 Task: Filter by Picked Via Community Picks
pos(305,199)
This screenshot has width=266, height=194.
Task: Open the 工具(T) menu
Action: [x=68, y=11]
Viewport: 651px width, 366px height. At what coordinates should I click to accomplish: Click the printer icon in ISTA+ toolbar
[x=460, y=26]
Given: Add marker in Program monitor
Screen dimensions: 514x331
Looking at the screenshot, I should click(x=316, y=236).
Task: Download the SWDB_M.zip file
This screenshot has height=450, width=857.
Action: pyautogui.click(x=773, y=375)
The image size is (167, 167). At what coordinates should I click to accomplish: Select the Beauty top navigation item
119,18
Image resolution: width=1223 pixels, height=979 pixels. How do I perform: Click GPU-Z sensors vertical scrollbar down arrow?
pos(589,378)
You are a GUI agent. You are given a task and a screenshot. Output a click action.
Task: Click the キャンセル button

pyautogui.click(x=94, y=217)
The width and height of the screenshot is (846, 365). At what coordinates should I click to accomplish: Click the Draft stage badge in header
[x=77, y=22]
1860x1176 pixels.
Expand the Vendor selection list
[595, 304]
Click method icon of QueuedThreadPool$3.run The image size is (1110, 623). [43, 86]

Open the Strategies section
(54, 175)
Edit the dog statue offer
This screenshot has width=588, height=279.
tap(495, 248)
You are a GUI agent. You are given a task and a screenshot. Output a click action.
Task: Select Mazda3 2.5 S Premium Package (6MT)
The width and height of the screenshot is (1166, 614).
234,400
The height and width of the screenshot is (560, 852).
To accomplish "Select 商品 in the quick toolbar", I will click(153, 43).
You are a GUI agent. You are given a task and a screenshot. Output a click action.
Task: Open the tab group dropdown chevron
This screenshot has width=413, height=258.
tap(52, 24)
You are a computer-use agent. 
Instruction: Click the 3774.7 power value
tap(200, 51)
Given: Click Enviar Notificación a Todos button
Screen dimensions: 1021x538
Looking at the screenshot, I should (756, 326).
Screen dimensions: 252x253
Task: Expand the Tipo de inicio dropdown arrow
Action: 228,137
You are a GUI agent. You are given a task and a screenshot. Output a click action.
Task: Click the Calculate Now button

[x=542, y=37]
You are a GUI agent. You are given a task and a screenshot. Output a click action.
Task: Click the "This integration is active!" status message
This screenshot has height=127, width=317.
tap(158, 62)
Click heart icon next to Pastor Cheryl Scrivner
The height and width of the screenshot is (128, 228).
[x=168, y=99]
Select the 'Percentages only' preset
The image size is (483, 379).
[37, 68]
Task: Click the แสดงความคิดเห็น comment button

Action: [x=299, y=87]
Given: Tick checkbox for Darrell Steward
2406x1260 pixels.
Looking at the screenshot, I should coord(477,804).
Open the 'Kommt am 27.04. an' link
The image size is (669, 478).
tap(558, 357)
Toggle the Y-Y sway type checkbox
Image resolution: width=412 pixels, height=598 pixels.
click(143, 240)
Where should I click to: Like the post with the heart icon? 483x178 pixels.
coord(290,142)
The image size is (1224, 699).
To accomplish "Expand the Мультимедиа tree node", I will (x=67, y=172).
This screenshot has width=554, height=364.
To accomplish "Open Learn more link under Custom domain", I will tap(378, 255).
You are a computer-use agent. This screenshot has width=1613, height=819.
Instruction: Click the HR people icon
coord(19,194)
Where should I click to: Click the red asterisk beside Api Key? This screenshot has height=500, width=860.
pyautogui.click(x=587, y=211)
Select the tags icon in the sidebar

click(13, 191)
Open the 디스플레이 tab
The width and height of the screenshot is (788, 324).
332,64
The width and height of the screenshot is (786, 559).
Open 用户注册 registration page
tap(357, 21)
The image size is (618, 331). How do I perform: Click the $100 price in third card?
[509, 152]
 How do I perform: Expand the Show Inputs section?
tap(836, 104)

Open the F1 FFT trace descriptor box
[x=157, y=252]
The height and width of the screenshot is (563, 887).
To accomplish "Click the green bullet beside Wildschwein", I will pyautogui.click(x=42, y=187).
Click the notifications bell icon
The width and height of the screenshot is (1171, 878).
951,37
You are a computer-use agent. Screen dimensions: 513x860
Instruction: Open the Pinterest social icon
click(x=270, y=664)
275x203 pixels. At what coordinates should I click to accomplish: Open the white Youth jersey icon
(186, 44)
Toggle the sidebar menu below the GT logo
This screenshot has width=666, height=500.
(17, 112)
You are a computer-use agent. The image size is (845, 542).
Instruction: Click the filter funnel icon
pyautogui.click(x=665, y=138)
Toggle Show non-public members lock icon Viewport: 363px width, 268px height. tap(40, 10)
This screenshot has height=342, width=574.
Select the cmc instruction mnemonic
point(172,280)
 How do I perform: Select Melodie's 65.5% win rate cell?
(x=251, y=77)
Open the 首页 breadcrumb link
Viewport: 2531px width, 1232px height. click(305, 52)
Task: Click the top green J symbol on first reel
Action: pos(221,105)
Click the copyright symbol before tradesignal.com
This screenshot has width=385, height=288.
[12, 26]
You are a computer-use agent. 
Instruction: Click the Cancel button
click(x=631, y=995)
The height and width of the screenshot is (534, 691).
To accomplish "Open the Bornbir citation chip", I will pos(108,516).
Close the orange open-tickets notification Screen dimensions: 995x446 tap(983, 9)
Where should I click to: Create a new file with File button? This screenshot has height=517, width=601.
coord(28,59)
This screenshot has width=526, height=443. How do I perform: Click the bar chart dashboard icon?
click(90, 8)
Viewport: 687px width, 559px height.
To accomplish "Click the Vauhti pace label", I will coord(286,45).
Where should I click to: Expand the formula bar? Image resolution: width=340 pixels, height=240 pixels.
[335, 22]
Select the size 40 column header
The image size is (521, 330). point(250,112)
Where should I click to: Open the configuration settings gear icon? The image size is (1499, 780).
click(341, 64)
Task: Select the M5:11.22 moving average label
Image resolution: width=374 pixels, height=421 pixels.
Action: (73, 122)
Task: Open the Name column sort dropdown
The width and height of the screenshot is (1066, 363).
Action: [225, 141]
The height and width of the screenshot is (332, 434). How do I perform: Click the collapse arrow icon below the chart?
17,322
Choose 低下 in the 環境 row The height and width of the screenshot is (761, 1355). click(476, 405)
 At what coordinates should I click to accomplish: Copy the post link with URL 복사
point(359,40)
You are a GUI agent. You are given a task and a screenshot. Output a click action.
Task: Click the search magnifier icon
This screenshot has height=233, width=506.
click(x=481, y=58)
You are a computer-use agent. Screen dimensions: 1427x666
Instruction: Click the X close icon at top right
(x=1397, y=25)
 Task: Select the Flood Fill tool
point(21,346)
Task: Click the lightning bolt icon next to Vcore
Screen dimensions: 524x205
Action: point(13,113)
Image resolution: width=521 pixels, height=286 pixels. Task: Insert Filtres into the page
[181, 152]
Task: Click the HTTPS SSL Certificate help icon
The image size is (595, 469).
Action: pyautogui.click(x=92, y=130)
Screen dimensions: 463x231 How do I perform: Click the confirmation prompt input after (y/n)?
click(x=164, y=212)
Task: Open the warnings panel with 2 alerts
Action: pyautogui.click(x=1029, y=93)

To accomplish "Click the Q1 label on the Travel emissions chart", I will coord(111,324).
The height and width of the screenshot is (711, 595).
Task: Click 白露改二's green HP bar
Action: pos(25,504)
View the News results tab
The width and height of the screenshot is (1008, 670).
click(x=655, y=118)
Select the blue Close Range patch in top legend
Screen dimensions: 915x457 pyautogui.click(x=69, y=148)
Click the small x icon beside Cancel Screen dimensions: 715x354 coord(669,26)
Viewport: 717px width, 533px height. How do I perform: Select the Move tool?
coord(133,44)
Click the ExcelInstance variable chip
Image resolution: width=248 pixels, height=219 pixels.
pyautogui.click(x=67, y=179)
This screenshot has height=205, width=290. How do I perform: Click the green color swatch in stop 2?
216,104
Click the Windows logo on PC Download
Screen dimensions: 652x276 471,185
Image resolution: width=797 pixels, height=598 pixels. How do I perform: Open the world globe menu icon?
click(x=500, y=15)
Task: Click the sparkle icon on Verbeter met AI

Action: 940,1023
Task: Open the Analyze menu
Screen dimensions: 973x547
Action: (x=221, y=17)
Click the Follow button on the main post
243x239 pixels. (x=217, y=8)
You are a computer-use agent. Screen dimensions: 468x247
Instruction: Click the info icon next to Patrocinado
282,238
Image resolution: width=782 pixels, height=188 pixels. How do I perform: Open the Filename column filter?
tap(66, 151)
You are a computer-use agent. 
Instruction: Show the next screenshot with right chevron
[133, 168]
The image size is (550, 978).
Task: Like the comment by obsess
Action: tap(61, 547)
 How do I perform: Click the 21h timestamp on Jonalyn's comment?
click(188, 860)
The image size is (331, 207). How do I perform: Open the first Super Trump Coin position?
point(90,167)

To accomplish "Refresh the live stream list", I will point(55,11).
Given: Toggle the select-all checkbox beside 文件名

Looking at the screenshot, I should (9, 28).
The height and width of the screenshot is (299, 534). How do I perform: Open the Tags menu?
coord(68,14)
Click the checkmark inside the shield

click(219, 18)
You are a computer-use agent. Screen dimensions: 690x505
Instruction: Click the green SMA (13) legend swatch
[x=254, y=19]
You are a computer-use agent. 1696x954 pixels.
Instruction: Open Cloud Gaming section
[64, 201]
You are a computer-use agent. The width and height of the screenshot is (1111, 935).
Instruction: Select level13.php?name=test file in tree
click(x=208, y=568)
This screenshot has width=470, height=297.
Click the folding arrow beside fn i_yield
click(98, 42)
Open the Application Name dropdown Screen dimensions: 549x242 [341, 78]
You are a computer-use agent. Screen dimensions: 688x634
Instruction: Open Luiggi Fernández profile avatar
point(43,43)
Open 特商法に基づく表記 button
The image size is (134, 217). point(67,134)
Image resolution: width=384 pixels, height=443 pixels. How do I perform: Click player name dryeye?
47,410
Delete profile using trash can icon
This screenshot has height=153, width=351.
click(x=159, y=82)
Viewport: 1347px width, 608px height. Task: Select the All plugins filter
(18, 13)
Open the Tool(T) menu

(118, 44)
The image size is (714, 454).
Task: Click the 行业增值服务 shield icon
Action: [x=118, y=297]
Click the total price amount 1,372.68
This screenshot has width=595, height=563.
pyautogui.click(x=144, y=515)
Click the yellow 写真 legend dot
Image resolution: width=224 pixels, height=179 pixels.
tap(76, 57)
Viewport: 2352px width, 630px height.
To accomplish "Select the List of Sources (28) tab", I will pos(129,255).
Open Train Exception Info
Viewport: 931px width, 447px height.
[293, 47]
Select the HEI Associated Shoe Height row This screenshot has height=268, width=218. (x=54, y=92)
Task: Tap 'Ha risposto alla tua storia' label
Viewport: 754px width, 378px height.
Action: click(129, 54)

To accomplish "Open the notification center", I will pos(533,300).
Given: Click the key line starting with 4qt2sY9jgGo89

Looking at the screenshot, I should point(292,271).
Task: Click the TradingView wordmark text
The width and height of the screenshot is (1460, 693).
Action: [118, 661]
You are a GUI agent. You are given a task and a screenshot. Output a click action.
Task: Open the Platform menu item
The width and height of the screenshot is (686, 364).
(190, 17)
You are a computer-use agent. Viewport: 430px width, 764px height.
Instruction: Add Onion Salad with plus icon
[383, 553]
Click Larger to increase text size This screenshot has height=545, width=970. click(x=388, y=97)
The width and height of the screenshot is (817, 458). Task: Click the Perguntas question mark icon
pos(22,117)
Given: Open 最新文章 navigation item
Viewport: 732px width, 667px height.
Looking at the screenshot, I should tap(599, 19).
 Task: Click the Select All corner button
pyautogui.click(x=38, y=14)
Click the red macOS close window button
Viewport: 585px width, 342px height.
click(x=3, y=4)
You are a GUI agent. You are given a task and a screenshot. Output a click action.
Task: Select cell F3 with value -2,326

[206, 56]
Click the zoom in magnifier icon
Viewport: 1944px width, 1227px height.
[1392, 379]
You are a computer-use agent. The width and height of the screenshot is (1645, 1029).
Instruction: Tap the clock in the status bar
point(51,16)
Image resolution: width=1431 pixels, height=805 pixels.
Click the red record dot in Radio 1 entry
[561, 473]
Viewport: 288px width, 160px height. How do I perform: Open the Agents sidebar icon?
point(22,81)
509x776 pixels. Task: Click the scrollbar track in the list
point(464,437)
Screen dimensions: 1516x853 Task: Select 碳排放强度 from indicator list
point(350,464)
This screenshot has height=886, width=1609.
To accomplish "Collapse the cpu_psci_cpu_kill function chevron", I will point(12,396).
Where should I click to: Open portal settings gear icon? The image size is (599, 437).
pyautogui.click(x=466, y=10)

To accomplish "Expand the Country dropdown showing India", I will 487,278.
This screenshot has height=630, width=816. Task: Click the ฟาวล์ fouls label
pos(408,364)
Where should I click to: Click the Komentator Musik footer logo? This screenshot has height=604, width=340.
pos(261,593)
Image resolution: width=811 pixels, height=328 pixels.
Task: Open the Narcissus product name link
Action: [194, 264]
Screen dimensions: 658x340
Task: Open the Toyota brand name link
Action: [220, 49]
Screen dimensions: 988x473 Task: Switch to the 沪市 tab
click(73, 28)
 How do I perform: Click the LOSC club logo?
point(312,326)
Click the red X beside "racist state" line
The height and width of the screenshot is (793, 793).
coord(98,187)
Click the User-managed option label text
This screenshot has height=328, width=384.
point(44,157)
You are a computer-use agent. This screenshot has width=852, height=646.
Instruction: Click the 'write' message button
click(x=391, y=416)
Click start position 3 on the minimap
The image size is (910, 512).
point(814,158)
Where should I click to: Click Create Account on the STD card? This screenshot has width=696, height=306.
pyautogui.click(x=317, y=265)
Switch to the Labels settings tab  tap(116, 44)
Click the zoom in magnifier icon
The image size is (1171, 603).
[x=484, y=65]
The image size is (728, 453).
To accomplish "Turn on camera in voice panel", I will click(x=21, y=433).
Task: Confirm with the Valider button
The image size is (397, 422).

# [Task instructions]
Rewrite the entries from the line that contains "Task: Tap 'Ha risposto alla tua storia' label" through the line that contains "pos(22,117)", changing "Viewport" to "Display" and leaving everything else as it is.

# [Solution]
Task: Tap 'Ha risposto alla tua storia' label
Display: 754px width, 378px height.
Action: click(129, 54)

To accomplish "Open the notification center", I will pos(533,300).
Given: Click the key line starting with 4qt2sY9jgGo89

Looking at the screenshot, I should point(292,271).
Task: Click the TradingView wordmark text
The width and height of the screenshot is (1460, 693).
Action: [118, 661]
You are a GUI agent. You are given a task and a screenshot. Output a click action.
Task: Open the Platform menu item
The width and height of the screenshot is (686, 364).
(190, 17)
You are a computer-use agent. Display: 430px width, 764px height.
Instruction: Add Onion Salad with plus icon
[383, 553]
Click Larger to increase text size This screenshot has height=545, width=970. click(x=388, y=97)
The width and height of the screenshot is (817, 458). Task: Click the Perguntas question mark icon
pos(22,117)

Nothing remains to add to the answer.